_WHAT YOU NEED TO DO_
For every line that contains the string "showing", pull that line out of the material below.

════

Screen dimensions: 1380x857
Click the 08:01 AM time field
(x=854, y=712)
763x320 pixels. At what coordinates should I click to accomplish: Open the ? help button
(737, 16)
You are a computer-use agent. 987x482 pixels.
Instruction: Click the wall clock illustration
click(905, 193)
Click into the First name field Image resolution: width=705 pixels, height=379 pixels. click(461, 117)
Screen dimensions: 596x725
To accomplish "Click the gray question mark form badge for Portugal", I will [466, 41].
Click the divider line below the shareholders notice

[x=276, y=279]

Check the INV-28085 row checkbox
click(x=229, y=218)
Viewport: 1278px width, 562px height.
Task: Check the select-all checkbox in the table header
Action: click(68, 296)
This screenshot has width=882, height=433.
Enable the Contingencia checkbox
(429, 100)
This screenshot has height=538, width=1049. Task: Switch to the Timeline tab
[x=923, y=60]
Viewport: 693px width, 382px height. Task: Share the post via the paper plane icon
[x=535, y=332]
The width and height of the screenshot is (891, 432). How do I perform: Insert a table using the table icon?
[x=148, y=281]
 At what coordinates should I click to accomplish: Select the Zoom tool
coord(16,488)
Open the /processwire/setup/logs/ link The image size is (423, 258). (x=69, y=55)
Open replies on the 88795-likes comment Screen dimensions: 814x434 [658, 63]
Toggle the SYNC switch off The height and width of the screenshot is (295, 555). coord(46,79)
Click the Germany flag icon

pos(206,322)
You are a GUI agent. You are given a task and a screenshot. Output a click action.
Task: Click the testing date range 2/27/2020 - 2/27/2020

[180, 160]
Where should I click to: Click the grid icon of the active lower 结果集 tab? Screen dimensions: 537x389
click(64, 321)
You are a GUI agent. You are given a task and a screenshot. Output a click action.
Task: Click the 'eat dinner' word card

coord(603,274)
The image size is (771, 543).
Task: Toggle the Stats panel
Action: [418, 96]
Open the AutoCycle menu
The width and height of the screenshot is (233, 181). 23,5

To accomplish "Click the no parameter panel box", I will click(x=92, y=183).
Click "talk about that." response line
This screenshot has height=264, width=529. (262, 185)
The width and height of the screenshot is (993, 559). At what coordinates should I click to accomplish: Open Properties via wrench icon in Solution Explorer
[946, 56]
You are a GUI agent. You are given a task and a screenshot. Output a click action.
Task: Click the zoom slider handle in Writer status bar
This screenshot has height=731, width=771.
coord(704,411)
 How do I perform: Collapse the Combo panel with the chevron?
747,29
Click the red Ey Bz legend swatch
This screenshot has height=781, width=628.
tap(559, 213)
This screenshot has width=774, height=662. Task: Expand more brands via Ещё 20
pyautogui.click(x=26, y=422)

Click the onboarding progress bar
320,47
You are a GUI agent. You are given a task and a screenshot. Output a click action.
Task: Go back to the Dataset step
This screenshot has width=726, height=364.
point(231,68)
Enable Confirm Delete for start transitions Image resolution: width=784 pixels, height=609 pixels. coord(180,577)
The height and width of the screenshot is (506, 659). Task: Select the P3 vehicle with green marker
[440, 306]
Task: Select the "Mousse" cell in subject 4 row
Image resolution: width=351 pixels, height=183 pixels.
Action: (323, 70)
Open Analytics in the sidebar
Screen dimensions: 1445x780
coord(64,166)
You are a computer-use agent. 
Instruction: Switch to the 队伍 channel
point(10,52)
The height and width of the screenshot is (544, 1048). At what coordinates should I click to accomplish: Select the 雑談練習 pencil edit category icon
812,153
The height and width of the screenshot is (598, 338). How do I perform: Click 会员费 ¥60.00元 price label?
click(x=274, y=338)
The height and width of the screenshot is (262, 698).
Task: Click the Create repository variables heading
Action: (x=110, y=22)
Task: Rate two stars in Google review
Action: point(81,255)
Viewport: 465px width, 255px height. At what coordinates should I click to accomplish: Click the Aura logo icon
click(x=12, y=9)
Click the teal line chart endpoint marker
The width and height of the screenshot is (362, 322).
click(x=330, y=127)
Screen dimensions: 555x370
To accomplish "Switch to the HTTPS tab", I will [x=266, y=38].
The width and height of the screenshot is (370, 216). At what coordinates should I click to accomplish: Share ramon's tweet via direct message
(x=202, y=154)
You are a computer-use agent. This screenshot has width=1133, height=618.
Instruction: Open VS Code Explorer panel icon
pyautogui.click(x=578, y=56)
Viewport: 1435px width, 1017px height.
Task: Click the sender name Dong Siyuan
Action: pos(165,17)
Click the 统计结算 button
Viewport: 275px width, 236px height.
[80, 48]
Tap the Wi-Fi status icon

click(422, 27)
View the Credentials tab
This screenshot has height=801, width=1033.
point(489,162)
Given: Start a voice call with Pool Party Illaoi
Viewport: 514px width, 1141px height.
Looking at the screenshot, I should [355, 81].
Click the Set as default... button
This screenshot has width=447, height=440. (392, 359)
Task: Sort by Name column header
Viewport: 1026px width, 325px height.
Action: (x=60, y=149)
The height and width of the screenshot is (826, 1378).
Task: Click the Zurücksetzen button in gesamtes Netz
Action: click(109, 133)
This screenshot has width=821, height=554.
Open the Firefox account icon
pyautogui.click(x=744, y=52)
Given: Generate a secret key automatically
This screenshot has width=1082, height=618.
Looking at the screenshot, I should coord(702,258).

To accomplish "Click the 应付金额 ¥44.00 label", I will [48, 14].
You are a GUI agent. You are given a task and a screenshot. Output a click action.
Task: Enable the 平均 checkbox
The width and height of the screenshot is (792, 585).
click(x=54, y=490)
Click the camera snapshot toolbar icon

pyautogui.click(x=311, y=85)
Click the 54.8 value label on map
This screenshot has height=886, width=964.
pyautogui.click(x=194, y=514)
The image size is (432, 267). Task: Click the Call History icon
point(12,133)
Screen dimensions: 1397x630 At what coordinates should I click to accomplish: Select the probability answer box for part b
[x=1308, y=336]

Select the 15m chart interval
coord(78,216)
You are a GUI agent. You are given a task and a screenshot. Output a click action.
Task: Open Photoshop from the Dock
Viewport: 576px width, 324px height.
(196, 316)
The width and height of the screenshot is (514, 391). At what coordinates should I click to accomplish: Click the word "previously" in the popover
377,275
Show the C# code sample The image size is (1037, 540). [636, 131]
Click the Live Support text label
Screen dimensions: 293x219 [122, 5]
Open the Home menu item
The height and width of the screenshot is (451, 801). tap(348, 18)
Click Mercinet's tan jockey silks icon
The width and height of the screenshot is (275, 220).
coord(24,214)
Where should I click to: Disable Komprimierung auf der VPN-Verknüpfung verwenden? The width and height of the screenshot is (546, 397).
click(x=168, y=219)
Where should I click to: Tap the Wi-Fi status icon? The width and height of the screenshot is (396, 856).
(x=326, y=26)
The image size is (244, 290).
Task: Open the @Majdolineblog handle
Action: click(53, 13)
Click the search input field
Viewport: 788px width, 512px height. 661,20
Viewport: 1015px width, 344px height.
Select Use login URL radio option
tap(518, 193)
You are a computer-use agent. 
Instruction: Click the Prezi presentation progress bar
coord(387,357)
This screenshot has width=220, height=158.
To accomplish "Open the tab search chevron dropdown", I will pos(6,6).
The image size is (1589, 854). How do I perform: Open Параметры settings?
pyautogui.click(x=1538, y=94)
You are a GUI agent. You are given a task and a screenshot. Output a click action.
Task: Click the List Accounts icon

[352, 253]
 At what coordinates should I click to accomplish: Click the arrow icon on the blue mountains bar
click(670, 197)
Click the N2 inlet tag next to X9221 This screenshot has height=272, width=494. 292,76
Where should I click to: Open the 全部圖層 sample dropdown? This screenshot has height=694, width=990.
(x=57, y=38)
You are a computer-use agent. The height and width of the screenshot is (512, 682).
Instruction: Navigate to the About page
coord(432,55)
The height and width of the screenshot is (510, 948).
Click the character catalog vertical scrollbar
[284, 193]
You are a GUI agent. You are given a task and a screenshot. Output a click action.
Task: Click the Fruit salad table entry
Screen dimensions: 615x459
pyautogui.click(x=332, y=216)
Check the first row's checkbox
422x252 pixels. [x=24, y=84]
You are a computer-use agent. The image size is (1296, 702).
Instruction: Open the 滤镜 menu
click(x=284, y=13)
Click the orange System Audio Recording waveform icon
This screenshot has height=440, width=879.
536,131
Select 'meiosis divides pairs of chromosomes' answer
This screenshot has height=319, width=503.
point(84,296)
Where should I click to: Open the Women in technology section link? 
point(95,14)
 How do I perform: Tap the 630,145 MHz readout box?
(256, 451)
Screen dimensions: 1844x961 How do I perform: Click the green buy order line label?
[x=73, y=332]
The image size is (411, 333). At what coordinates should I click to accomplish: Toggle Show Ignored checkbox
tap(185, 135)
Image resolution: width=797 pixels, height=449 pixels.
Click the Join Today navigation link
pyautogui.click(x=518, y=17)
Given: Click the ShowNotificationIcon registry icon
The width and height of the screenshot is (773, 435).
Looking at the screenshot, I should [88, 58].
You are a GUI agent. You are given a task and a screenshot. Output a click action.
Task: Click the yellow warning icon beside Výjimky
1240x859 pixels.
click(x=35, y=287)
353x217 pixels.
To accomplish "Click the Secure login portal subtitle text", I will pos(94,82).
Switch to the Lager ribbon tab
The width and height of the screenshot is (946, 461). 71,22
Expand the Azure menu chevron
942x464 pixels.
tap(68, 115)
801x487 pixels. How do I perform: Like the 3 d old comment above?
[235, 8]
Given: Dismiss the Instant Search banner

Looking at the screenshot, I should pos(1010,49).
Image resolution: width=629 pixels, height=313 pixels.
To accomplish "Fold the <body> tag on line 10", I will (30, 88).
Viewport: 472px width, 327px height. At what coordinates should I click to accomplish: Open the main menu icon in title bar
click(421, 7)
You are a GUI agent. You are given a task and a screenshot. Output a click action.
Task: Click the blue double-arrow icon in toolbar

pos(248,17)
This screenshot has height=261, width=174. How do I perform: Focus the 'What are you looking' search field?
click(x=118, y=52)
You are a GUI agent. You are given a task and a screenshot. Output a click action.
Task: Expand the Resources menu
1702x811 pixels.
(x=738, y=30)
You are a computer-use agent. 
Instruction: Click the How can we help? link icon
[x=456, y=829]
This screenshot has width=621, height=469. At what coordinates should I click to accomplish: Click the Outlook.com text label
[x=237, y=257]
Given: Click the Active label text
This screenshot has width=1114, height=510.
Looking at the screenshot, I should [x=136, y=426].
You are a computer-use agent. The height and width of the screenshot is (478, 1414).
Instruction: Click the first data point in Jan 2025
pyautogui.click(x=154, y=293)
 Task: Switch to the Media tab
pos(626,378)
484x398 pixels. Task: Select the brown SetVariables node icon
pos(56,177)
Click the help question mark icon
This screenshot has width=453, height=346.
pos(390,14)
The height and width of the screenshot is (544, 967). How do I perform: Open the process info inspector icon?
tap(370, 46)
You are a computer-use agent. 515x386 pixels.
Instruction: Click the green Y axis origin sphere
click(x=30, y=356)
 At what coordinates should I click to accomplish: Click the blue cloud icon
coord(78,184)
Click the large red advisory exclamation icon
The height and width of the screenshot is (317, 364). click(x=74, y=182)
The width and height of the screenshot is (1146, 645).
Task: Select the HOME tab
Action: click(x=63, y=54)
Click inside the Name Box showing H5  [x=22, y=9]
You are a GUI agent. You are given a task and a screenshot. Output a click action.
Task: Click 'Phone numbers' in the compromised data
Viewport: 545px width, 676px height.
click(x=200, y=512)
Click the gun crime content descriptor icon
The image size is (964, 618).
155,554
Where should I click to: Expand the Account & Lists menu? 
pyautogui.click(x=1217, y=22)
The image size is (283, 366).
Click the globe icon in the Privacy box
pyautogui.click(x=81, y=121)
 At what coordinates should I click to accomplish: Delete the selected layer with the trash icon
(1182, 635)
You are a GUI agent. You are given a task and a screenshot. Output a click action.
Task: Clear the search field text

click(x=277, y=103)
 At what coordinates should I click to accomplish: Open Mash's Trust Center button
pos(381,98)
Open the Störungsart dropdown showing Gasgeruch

════

_COMPLETED EXERCISE_
Click inside the Name Box showing H5  [x=22, y=9]
Open the Störungsart dropdown showing Gasgeruch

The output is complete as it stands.